Uncanny Alignment Across Billions of Light Years

Quasars are Galaxies with incredibly massive Black Holes at their centre.  These Black Holes are fuelled by a swirling disc of material that can be ejected in a long jet along their axis of rotation, all due to the conservation of angular momentum.  This accretion disc can be so hot that it causes the central region of the Galaxy to shine more brightly than the entire Galaxy of stars surrounding it.

A Belgian team using the Very Large Telescope (VLT) studied a population of 93 Quasars spread over Billions of Light-Years, and noticed that the rotation axes of the Quasars were aligned with each other, even though they were so immensely far apart.  They probed further, and discovered that the rotation axes also aligned with the large-scale structure of the Universe.

Credit: ESO/M. Kornmesser

When we look at the large scale of the Universe over Billions of Light-Years, we see that Galaxies are not evenly distributed.  They are clumped together in a cosmic web of filaments with vast empty regions in between.  The team performing the study found that the rotation axes of the quasars lined up with the direction of the filaments where they were located.

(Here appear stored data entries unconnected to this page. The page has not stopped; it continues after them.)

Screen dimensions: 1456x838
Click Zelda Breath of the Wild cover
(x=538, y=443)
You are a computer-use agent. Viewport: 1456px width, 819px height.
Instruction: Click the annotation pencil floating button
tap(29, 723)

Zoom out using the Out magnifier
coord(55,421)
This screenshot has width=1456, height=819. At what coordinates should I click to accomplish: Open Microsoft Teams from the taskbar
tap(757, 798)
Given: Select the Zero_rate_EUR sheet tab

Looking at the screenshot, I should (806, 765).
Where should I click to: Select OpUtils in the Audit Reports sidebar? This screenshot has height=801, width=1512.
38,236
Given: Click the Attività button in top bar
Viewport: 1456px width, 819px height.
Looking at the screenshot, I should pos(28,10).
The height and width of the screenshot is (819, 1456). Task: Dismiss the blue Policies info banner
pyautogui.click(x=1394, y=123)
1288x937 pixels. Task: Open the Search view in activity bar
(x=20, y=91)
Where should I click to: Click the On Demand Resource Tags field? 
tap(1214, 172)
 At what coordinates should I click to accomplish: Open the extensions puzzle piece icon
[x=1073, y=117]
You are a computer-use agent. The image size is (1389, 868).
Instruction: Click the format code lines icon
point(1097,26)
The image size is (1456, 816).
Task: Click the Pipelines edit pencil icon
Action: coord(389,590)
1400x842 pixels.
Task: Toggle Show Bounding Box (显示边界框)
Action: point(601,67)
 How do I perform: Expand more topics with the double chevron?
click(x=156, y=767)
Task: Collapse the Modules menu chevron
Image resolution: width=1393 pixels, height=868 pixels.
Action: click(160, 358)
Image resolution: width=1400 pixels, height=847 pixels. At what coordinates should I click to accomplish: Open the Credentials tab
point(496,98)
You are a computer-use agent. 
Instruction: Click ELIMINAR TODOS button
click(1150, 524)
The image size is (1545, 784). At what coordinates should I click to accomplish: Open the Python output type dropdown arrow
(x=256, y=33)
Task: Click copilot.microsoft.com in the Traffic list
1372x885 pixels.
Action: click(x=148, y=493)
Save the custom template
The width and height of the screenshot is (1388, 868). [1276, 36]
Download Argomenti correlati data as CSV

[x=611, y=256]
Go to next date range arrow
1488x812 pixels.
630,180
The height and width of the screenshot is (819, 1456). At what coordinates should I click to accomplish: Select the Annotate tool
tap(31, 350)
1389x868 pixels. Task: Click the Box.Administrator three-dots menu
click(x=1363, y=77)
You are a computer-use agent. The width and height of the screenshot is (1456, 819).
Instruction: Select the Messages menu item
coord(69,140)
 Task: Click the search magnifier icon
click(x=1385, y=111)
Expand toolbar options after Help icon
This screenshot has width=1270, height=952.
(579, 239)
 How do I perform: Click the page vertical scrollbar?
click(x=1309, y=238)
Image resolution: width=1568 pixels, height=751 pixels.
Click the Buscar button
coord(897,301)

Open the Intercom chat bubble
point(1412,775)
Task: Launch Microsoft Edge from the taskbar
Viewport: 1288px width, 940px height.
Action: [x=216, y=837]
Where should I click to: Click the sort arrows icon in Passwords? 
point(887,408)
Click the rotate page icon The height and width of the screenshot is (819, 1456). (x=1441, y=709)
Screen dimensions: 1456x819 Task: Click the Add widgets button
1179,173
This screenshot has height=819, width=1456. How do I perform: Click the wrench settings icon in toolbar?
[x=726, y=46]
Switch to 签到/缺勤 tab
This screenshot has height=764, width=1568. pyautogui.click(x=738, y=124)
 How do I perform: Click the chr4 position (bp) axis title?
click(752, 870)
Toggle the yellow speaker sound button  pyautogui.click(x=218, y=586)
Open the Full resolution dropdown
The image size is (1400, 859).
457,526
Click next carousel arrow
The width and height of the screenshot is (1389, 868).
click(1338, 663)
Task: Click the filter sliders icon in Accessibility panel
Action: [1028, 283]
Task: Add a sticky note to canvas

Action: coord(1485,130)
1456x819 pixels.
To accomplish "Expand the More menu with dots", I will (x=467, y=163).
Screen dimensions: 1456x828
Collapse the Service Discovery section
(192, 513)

Now you might be saying “Well there are Billions of Galaxies in the Universe, shouldn’t this happen by sheer chance?”

That’s exactly what the Astronomers said, but they have estimated that the probability of this kind of alignment is less than 1%.

These alignments could mean that Astronomers are missing a key concept in models of the early Universe.  Perhaps we are close, but just need a few tweaks to accurately model the Cosmos.